→ Action item
Retype exactly, and only, the lines from the one that contains "Image resolution: width=726" through the final line of the entries.

Data excerpts:
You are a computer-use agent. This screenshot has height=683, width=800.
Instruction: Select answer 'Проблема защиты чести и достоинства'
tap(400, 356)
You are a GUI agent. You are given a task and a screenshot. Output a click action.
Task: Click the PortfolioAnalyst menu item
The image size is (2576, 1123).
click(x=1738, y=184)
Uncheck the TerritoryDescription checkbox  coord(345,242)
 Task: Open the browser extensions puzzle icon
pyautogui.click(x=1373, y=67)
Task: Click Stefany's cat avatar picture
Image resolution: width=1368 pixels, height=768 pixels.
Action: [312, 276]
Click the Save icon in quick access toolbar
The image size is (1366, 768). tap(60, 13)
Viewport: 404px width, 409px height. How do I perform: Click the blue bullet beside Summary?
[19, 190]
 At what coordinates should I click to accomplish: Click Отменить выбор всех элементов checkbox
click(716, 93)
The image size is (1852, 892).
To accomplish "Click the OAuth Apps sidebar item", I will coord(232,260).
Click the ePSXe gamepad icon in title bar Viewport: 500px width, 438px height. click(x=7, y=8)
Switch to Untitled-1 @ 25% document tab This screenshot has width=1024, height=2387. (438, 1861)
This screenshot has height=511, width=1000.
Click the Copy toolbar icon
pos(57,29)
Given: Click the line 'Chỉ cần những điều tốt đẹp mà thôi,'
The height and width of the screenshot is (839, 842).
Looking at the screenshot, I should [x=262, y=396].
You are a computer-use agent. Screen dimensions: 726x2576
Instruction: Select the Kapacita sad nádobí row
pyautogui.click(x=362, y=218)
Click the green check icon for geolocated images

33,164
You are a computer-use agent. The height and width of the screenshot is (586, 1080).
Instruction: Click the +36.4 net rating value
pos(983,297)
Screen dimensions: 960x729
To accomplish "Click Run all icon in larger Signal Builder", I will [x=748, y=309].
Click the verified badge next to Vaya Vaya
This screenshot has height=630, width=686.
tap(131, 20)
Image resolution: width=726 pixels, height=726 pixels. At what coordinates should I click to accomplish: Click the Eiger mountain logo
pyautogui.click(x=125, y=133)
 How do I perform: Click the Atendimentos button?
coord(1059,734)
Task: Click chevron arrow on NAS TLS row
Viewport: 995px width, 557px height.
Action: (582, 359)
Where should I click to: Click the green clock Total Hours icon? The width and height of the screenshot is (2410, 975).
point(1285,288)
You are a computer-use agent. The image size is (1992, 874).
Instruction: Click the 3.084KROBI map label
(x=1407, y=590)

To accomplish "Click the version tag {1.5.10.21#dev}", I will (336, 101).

→ Task answer
Image resolution: width=726 pixels, height=726 pixels. At what coordinates should I click to accomplish: Click the Eiger mountain logo
pyautogui.click(x=125, y=133)
 How do I perform: Click the Atendimentos button?
coord(1059,734)
Task: Click chevron arrow on NAS TLS row
Viewport: 995px width, 557px height.
Action: (582, 359)
Where should I click to: Click the green clock Total Hours icon? The width and height of the screenshot is (2410, 975).
point(1285,288)
You are a computer-use agent. The image size is (1992, 874).
Instruction: Click the 3.084KROBI map label
(x=1407, y=590)

To accomplish "Click the version tag {1.5.10.21#dev}", I will (336, 101).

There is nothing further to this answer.